YOUR OBJECTIVE. Once the line with "You are a computer-use" is found, write it out along with every line after it, exactly, up to the last line of the entries below. Exclude pictures.

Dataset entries

___

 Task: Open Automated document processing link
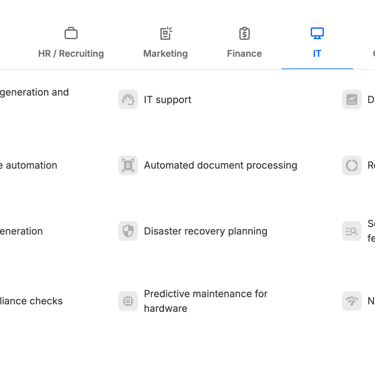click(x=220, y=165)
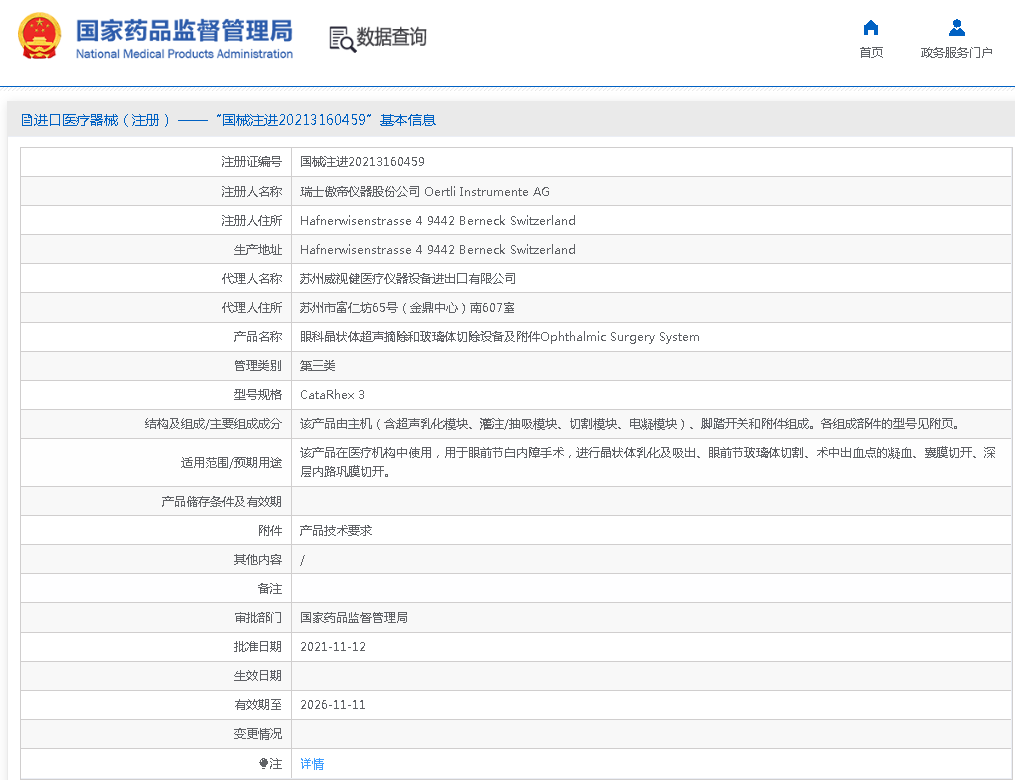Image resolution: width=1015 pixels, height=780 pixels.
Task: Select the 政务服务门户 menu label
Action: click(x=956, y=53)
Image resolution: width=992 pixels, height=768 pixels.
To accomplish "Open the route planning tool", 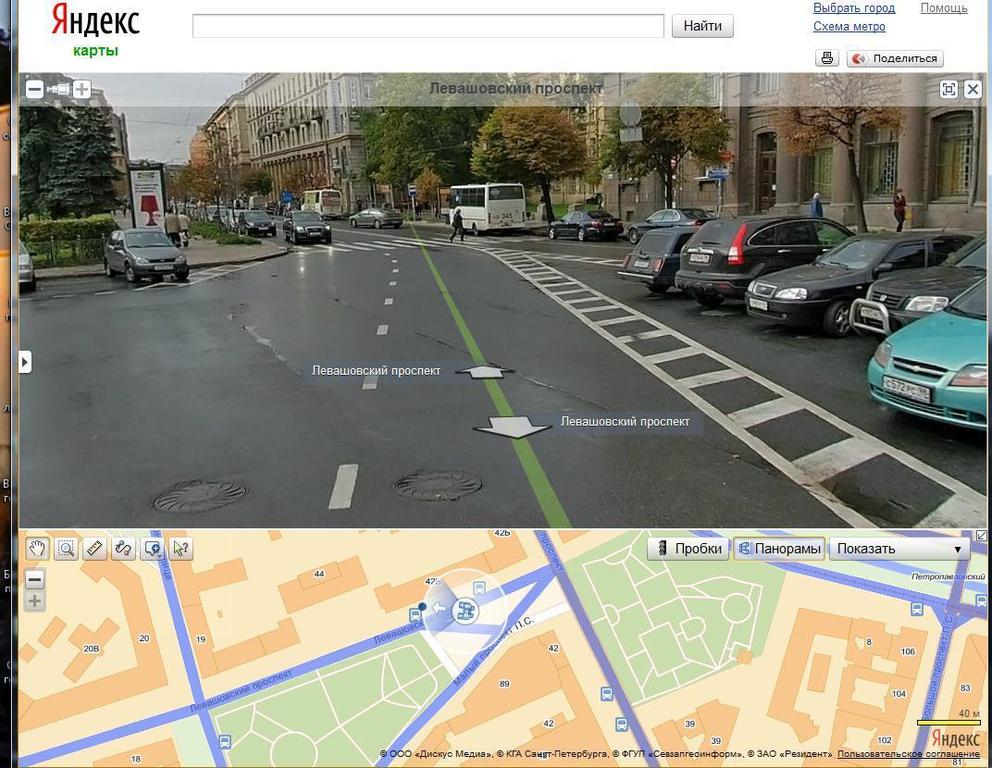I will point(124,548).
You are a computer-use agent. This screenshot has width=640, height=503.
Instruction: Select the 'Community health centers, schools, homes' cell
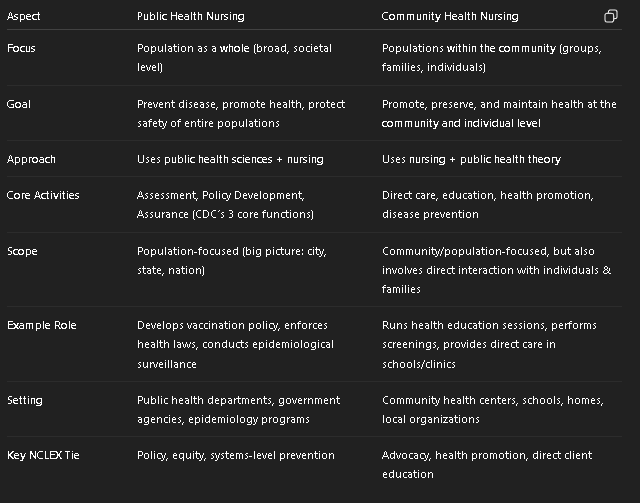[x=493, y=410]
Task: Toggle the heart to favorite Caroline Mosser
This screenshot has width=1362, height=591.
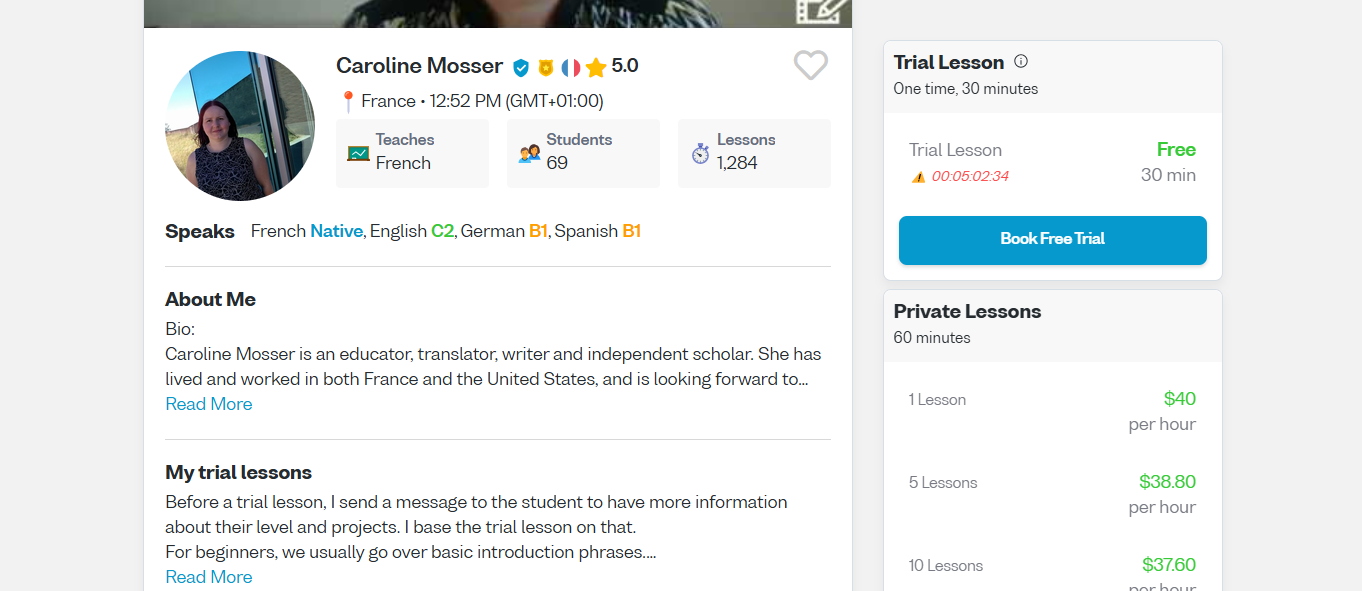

___

EXERCISE SOLUTION.
You are a computer-use agent. This screenshot has width=640, height=503.
Instruction: Select the 'Community health centers, schools, homes' cell
[x=493, y=410]
Task: Toggle the heart to favorite Caroline Mosser
This screenshot has width=1362, height=591.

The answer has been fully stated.